**DATA FOR ANALYSIS:**
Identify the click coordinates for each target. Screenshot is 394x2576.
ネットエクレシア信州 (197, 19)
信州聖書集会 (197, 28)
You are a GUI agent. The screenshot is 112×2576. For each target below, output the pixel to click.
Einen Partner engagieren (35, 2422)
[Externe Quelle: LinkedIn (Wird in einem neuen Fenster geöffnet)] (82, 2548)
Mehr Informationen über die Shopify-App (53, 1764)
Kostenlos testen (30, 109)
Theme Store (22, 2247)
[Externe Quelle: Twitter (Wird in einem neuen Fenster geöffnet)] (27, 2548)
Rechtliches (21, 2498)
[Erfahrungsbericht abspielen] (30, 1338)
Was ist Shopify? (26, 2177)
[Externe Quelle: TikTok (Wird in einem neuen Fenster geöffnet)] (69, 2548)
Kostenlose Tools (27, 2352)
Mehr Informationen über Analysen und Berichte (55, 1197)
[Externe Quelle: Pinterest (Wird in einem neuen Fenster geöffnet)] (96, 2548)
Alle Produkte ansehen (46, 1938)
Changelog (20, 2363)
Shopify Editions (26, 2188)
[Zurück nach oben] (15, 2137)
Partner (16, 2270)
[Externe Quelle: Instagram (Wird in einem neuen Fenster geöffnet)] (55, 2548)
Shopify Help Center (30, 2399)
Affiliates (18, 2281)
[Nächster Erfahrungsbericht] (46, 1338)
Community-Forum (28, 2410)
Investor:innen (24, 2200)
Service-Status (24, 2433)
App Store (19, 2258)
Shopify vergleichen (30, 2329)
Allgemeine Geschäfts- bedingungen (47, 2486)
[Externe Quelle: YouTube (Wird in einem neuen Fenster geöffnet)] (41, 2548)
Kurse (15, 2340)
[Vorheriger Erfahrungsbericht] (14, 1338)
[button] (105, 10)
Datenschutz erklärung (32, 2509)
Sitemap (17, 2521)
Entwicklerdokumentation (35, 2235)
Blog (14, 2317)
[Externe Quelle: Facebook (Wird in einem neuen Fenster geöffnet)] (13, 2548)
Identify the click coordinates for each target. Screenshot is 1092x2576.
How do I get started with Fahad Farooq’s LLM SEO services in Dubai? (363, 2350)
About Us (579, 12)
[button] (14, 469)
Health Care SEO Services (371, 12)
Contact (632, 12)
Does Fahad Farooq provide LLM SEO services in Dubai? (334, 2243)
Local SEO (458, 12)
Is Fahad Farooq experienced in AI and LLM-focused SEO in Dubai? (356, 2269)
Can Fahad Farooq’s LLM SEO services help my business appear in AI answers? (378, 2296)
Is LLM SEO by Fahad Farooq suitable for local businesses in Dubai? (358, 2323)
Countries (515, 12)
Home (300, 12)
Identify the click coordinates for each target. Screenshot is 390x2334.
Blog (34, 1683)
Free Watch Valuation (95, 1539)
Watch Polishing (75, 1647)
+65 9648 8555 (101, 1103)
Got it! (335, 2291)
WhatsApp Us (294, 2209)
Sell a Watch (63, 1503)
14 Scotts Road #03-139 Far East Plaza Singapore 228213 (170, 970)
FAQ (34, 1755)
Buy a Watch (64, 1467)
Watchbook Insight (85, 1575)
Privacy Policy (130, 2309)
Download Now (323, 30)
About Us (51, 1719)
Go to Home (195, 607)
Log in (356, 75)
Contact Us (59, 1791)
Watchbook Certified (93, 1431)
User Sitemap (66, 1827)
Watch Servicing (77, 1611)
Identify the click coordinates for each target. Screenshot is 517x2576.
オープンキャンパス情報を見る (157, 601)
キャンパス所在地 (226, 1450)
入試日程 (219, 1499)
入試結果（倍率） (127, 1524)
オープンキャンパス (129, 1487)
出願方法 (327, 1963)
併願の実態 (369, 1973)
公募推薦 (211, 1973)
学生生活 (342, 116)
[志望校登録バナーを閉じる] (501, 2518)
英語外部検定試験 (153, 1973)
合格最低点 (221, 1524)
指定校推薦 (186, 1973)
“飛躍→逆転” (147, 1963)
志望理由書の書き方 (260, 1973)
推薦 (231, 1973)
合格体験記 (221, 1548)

**AIM OF THE EXERCISE:**
Write out again exactly the lines that run from the one holding "Is Fahad Farooq" through the last line of the data; omit all other lines.

**TASK OUTPUT:**
Is Fahad Farooq experienced in AI and LLM-focused SEO in Dubai? (356, 2269)
Can Fahad Farooq’s LLM SEO services help my business appear in AI answers? (378, 2296)
Is LLM SEO by Fahad Farooq suitable for local businesses in Dubai? (358, 2323)
Countries (515, 12)
Home (300, 12)
Identify the click coordinates for each target. Screenshot is 390x2334.
Blog (34, 1683)
Free Watch Valuation (95, 1539)
Watch Polishing (75, 1647)
+65 9648 8555 (101, 1103)
Got it! (335, 2291)
WhatsApp Us (294, 2209)
Sell a Watch (63, 1503)
14 Scotts Road #03-139 Far East Plaza Singapore 228213 (170, 970)
FAQ (34, 1755)
Buy a Watch (64, 1467)
Watchbook Insight (85, 1575)
Privacy Policy (130, 2309)
Download Now (323, 30)
About Us (51, 1719)
Go to Home (195, 607)
Log in (356, 75)
Contact Us (59, 1791)
Watchbook Certified (93, 1431)
User Sitemap (66, 1827)
Watch Servicing (77, 1611)
Identify the click coordinates for each target. Screenshot is 517x2576.
オープンキャンパス情報を見る (157, 601)
キャンパス所在地 (226, 1450)
入試日程 (219, 1499)
入試結果（倍率） (127, 1524)
オープンキャンパス (129, 1487)
出願方法 (327, 1963)
併願の実態 (369, 1973)
公募推薦 (211, 1973)
学生生活 (342, 116)
[志望校登録バナーを閉じる] (501, 2518)
英語外部検定試験 (153, 1973)
合格最低点 (221, 1524)
指定校推薦 (186, 1973)
“飛躍→逆転” (147, 1963)
志望理由書の書き方 (260, 1973)
推薦 (231, 1973)
合格体験記 (221, 1548)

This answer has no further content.